This is a rather short piece that uses simple language and metaphors to describe the profound satisfaction that can come from performing a task that is “worth” performing. What Piercy speaks of, jumping “…into work head first, without dallying in the shallows”, is a description of the act of giving oneself wholly to the performance of a task. The people who do this, in the author’s eyes, seem to “…swim off with sure strokes almost out of sight”, and to “…become natives of that element…”. Essentially, the people who she sees giving their all are the people she sees consistently succeed at what they do.
Her observations are not without merit. Anyone can attest to having been “in the zone” at multiple points in their lives while performing any given activity, be it homework, a job, or writing a paper. It is at these times that people tend to do their best work. Piercy rightly observes that a primary factor of an individual’s success is the absence of any level of distraction, people who “…submerge in the task…”. Piercy also notes the tendency of successful individuals to be proactive. She uses a metaphor to liken these people to oxen(powerful creatures in their own right) who “…harness themselves…” to their heavy carts, and do what needs to be done repeatedly.

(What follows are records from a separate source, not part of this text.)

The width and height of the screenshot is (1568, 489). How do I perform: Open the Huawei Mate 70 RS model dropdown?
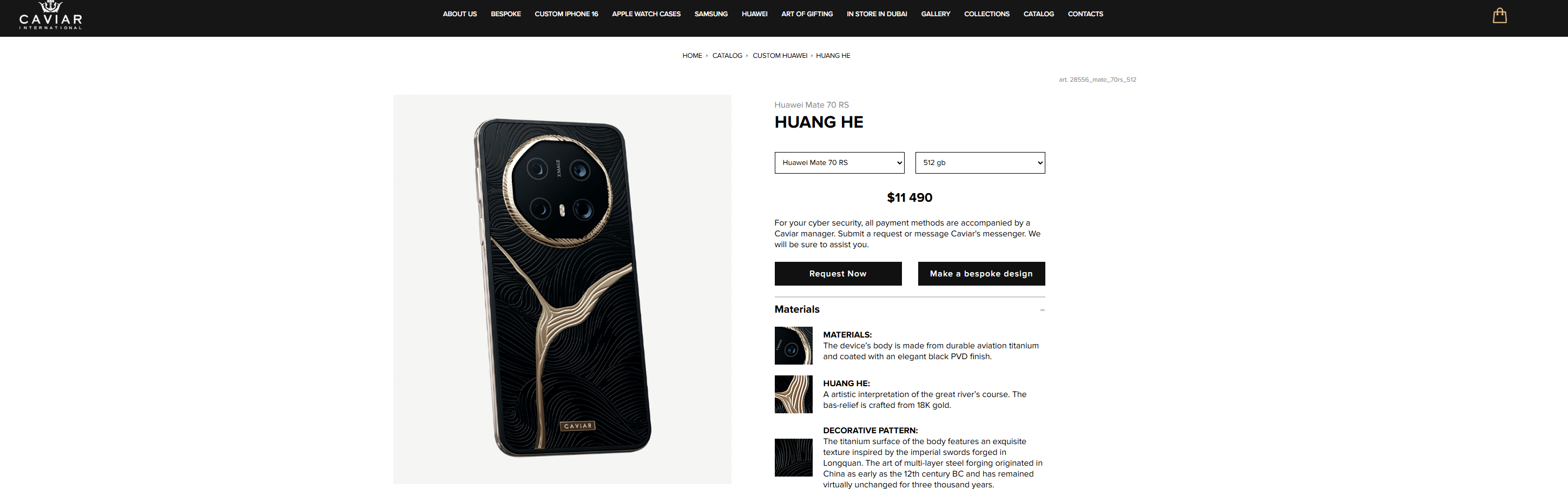point(839,162)
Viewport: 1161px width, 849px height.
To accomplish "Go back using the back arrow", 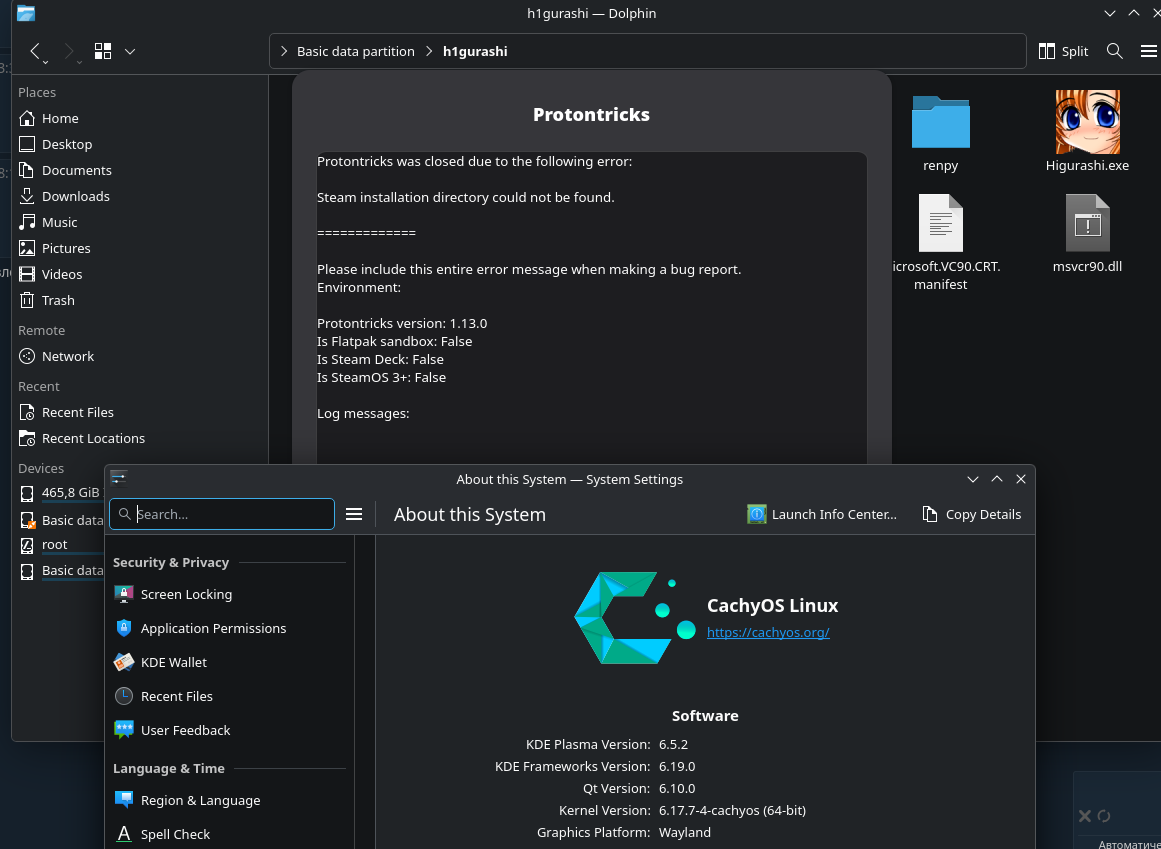I will [x=36, y=51].
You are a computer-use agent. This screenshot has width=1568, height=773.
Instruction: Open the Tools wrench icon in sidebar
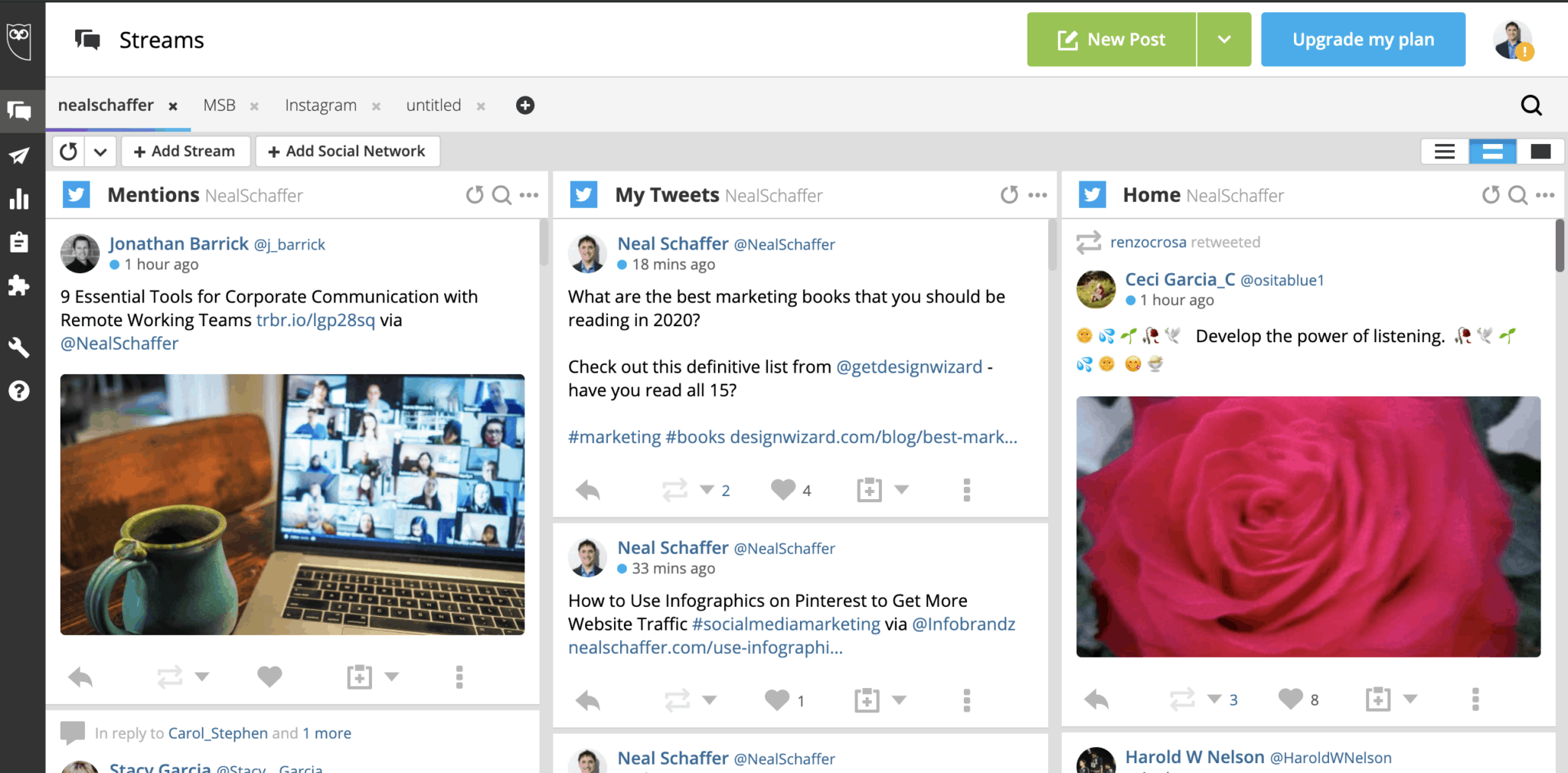coord(19,347)
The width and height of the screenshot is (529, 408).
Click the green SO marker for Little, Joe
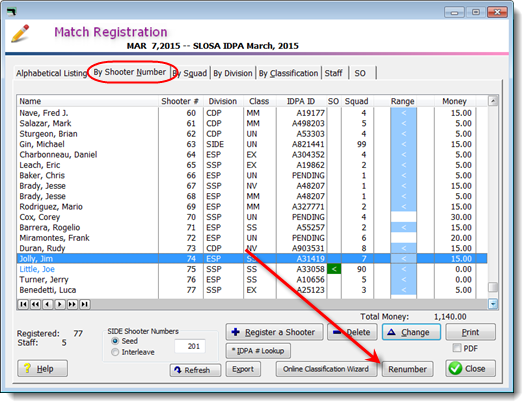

I agree wholeheartedly with Piercy’s observations, and would be willing to argue that the claim her poem indirectly puts forth is that worthwhile work and successful people are codependent on one another. One cannot exist without the other, and each is a product of the other. Successful people do not just happen; they are defined as successful by what they accomplish, the worthwhile work they do. Yet, as Piercy notes, we as people yearn for “..work that is real.”. How is work that is real or worthwhile decided? The fact is, it is a subjective choice. From the largest to the smallest task, there are as many opportunities for worthwhile work as there are people in the world, and every person who does something worthwhile has a chance at success.